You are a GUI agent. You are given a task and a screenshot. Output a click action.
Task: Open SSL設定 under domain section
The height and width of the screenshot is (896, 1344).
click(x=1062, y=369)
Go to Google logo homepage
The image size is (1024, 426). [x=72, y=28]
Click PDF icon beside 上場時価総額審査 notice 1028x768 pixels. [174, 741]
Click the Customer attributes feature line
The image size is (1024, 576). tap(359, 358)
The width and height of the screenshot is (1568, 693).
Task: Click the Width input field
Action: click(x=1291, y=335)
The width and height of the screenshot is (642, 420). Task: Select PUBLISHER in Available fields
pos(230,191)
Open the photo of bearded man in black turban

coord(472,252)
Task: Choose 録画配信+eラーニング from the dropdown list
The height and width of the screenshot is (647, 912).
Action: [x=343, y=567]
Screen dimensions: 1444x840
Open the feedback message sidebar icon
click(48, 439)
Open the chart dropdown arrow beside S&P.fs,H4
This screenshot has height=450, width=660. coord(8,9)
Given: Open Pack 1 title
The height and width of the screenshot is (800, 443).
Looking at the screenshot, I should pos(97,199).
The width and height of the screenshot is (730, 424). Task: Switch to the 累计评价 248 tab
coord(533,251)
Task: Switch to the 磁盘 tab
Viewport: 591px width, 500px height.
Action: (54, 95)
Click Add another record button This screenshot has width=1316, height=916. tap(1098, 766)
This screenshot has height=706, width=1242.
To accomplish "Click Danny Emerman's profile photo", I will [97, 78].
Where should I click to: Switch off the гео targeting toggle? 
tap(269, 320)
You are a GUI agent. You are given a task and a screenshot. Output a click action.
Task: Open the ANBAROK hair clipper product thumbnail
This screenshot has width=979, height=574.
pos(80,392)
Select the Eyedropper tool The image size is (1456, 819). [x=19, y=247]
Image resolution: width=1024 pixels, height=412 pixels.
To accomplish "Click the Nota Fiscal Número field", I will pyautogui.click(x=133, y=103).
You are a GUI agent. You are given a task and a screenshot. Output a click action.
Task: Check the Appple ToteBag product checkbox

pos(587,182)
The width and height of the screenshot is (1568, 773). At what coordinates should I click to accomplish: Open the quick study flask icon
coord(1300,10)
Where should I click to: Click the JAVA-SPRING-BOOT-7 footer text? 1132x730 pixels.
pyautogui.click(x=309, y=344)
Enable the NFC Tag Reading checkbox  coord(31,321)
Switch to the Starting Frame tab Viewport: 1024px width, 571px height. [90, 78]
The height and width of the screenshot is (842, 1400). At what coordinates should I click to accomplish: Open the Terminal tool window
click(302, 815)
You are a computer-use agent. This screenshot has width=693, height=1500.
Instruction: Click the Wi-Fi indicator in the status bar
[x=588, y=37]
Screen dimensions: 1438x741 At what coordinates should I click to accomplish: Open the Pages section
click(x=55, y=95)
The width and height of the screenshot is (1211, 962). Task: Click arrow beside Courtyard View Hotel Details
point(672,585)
════════════════
### [Written task]
Copy every line above, word for word.

### [Reply to the task]
You are a GUI agent. You are given a task and a screenshot. Output a click action.
Task: Open SSL設定 under domain section
The height and width of the screenshot is (896, 1344).
click(x=1062, y=369)
Go to Google logo homepage
The image size is (1024, 426). [x=72, y=28]
Click PDF icon beside 上場時価総額審査 notice 1028x768 pixels. [174, 741]
Click the Customer attributes feature line
The image size is (1024, 576). tap(359, 358)
The width and height of the screenshot is (1568, 693).
Task: Click the Width input field
Action: click(x=1291, y=335)
The width and height of the screenshot is (642, 420). Task: Select PUBLISHER in Available fields
pos(230,191)
Open the photo of bearded man in black turban

coord(472,252)
Task: Choose 録画配信+eラーニング from the dropdown list
The height and width of the screenshot is (647, 912).
Action: [x=343, y=567]
Screen dimensions: 1444x840
Open the feedback message sidebar icon
click(48, 439)
Open the chart dropdown arrow beside S&P.fs,H4
This screenshot has height=450, width=660. coord(8,9)
Given: Open Pack 1 title
The height and width of the screenshot is (800, 443).
Looking at the screenshot, I should pos(97,199).
The width and height of the screenshot is (730, 424). Task: Switch to the 累计评价 248 tab
coord(533,251)
Task: Switch to the 磁盘 tab
Viewport: 591px width, 500px height.
Action: (54, 95)
Click Add another record button This screenshot has width=1316, height=916. tap(1098, 766)
This screenshot has height=706, width=1242.
To accomplish "Click Danny Emerman's profile photo", I will [97, 78].
Where should I click to: Switch off the гео targeting toggle? 
tap(269, 320)
You are a GUI agent. You are given a task and a screenshot. Output a click action.
Task: Open the ANBAROK hair clipper product thumbnail
This screenshot has width=979, height=574.
pos(80,392)
Select the Eyedropper tool The image size is (1456, 819). [x=19, y=247]
Image resolution: width=1024 pixels, height=412 pixels.
To accomplish "Click the Nota Fiscal Número field", I will pyautogui.click(x=133, y=103).
You are a GUI agent. You are given a task and a screenshot. Output a click action.
Task: Check the Appple ToteBag product checkbox

pos(587,182)
The width and height of the screenshot is (1568, 773). At what coordinates should I click to accomplish: Open the quick study flask icon
coord(1300,10)
Where should I click to: Click the JAVA-SPRING-BOOT-7 footer text? 1132x730 pixels.
pyautogui.click(x=309, y=344)
Enable the NFC Tag Reading checkbox  coord(31,321)
Switch to the Starting Frame tab Viewport: 1024px width, 571px height. [90, 78]
The height and width of the screenshot is (842, 1400). At what coordinates should I click to accomplish: Open the Terminal tool window
click(302, 815)
You are a computer-use agent. This screenshot has width=693, height=1500.
Instruction: Click the Wi-Fi indicator in the status bar
[x=588, y=37]
Screen dimensions: 1438x741 At what coordinates should I click to accomplish: Open the Pages section
click(x=55, y=95)
The width and height of the screenshot is (1211, 962). Task: Click arrow beside Courtyard View Hotel Details
point(672,585)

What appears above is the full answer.